AFM Hidden Gem: 'Run Hide Fight' Examines a School Shooting Through an Action Movie Lens

Run Hide Fight
@Danny Fulgencio

Isabel May in 'Run Hide Fight'

Isabel May plays a teenager who fights back against a group of school shooters in Kyle Rankin's action thriller.

"I didn't want to make another Elephant or We Need to Talk About Kevin," says Kyle Rankin about his new movie, Run Hide Fight. "There are enough films that look at school shootings from the perspective of the perpetrators. I wanted to focus on the victims."

Run, Hide, Fight certainly doesn't feel like a Gus van Sant or Lynne Ramsay movie. Instead of pondering the unfathomable motives of the killers and the senselessness of school shootings, or —as with Brady Corbet's Vox Lux, how the sickening repetition of these massacres have traumatized American youth — Kyle Rankin, more boldly, and much more controversially, addresses one of the most viscerally horrific realities of modern-day life by turning it into an action movie.

"This is Die Hard in a high school," notes The Hollywood Reporter's lead critic David Rooney, echoing the majority of critics who panned the film when it first premiered, out of competition, at the Venice Film Festival earlier this year.

Run Hide Fight did look out of place among the art-house and high-brow fare of Venice. But Voltage Pictures, which is selling Run Hide Fight worldwide, can expect a warmer welcome from genre-friendly buyers at the American Film Market. As Rooney grudgingly acknowledged, the film is "slick and compulsively watchable," and Rankin, director of 2003's The Battle of Shaker Heights, "knows his way around efficient thriller construction."

Produced by Dallas-based Cinestate — whose credits include exploitation thrillers Bone Tomahawk and Dragged Across Concrete — Rankin's film wears its B-movie tropes on its sleeve, even down to the "un-killable last villain" in the final reel. But by focusing on the victims, and, in particular Zoe Hull, a shy, emotionally-traumatized 17-year-old who decides to resist, Run Hide Fight — the title comes from the advice American pupils are given in the case of a live shooter event — could play to mainstream audiences like a powerful expression of wish-fulfillment.

"I remember being in school and daydreaming about how I would fight to protect my friends from a potential shooter," Isabel May, who plays Hull, tells THR. "It's disturbing, but school shootings have always been a part of my reality, and the reality of my generation. I think we've ignored that far too long."

Rankin had been trying to make his school shooting thriller for years. He said he had some studio interest in the project before the 2018 Parkland High School massacre made the subject too toxic for the mainstream. Cinestate came on board and Rankin filmed Run Hide Fight in relative secrecy in Texas last winter.

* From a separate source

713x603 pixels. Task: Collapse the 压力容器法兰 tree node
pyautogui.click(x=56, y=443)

Cinestate has had to deal with some toxic allegations of its own, connected to its relationship with producer Adam Donaghey, who was arrested this year on suspicion of sexually assaulting a minor. Donaghey was an executive producer on Run Hide Fight but it's unclear if the allegations surrounding him will have any commercial impact on the film. Donaghey's name has since been scrubbed from the credits. Rankin says he "believed Cinestate" when they say they didn't know about Donaghey's past, adding that he hopes "justice is served" in the case.

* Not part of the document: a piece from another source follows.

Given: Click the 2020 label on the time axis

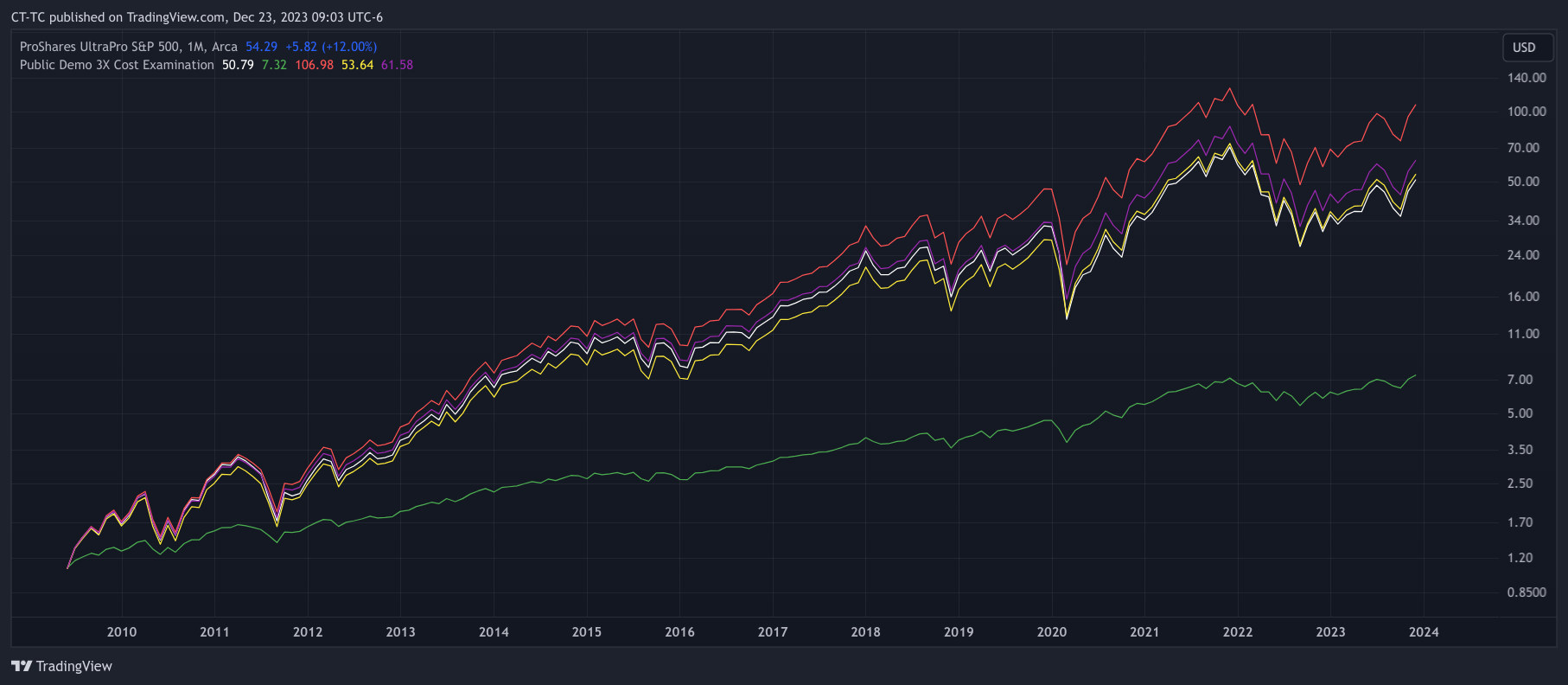Looking at the screenshot, I should (1052, 632).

Run Hide Fight boasts a cast that includes Thomas Jane (The Mist) and Radha Mitchell (Man on Fire), but the star is clearly 19-year-old May. Best known for comedy work in Netflix's Alexa & Katie, and Young Sheldon on CBS, Run Hide Fight is her feature debut and her first starring role in a drama.

Even critics of the film have praised her turn —"there's nothing lacking in the committed performance of Hull," Rooney notes — which combines the emotional vulnerability of a scared teenager with the resilience of a victim determined to fight back.

"This could easily have become about a woman who becomes a kind of female Rambo but it's not that, she's not that, she's a teenager," says May. "Kyle [Rankin] and I wanted her to be a kid and remind you that even when she's finding something within herself to do something remarkable, she's still frightened. The entire time."